Okay, loyal readers, you've read our individual views of genre. It's a complex topic and as you've seen, even the Peas have similar yet differing opinions. Every writer will have his/her own view of genre and, indeed, of fiction as a whole. However, one issue that fiction often presents garners a nearly unanimous agreement: Fiction, regardless of genre, must be believable in the eyes of the reader. There's just one tiny problem with that statement. Fiction, by its very definition, isn't real. How can you make something that is wholly unbelievable seem believable? It's a paradox that drives authors insane. Fortunately, it's a healthy level of insanity so (for the most part) the Straightjacket Brigade stays far, far away.

Thomas C. Foster, in How to Read Novels Like a Professor, says this about the Un/Believable Fiction Paradox (a label I totally just made up on the spot here):
"...the essential artifice of the novel [is that i]t is a made-up work about made-up people in a made-up place. All of which is very real. We are asked to believe in and treat as potentially real a space that is manifestly imaginary." 
Think about it for a moment. Have you ever read a book set in a contemporary time/place that seems far-fetched even for a novel? Maybe the author failed to explain a crucial piece of world building, such as why a person suddenly takes on the appearance of a disco ball after joining ranks of the undead?* Writers, even science fiction and fantasy authors, constantly walk a tightrope between what is believable and what will cause a reader to stop reading. This tightrope is best summed up in the Law of Bogus Locales, as again stated by Foster: "Places in a work of fiction are never real but must behave as if real."

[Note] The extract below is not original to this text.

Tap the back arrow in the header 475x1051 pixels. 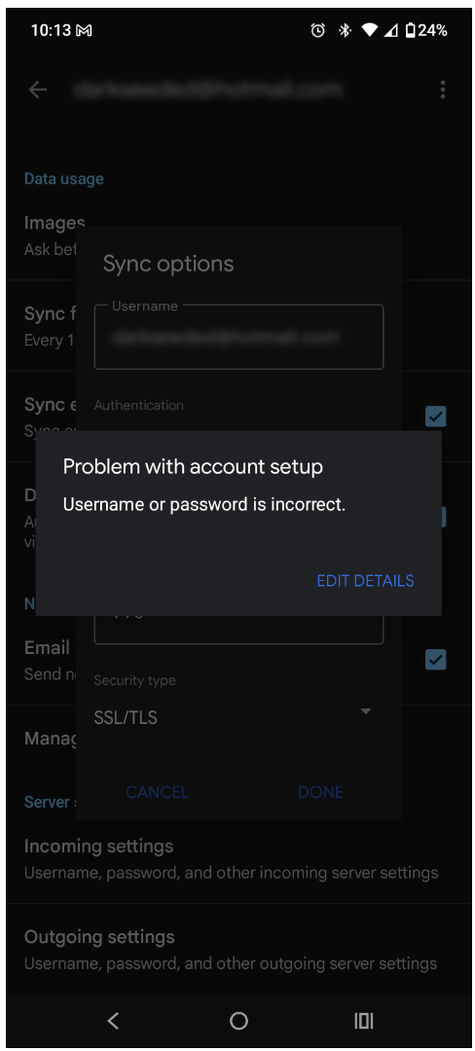click(38, 90)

Essentially, the Law of Bogus Locales means that any real-world, identifiable locale in a novel is a fictionalized version of itself. A small Washington state town isn't the real town. Cincinnati, Ohio is a shadow of the real city. The same is true for St. Louis, Louisville, New York, Los Angeles, Hong Kong, London, Tokyo, and any other place that can be located on a map or through a Google search. The version you read in a book exists only in the author's imagination. But...there's still that annoying bit about believability. Someone familiar with the area around Grand Central Terminal in New York will know there's a restaurant called Pershing Square tucked beneath the Park Avenue Viaduct and that the Chrysler Building is to the left when exiting Grand Central on 42nd Street. If a writer places the Chrysler Building to the right, a reader who knows that area may stop reading. To have any reader stop reading your book before the end is a death knell for a writer. These are the issues that drive authors crazy, give us nightmares, keep up us awake at night, and force us to double--triple--check every fact before we send a book to the publisher. And even then we worry.

So what do we do? Well...we cheat. We're kids with Tinker Toys and Lincoln Logs; we build and we destroy. We add our own bits of flair. We fiddle with geography to suit our needs. We leave out certain information and trust our readers to fill in the gaps. Yes, we still get called out from time to time by readers who want to know why we did/didn't mention X, Y, or Z. The answers vary from author to author, but the main reason usually falls along the line of "X, Y, or Z didn't fit with the story I wanted to tell so I added/deleted it."

The truth I'm trying to convey here is that all writers suffer from some level of insanity, but it's a healthy level of insanity. We chose to walk the tightrope. We accepted the challenge issued by the Un/Believable Fiction Paradox. We do it because we love the thrill. We do it because we can't not do it.

Until next time...

Peas out.

* This is in no way a slam or slight against such an author. Merely a well-known example used to illustrate a point.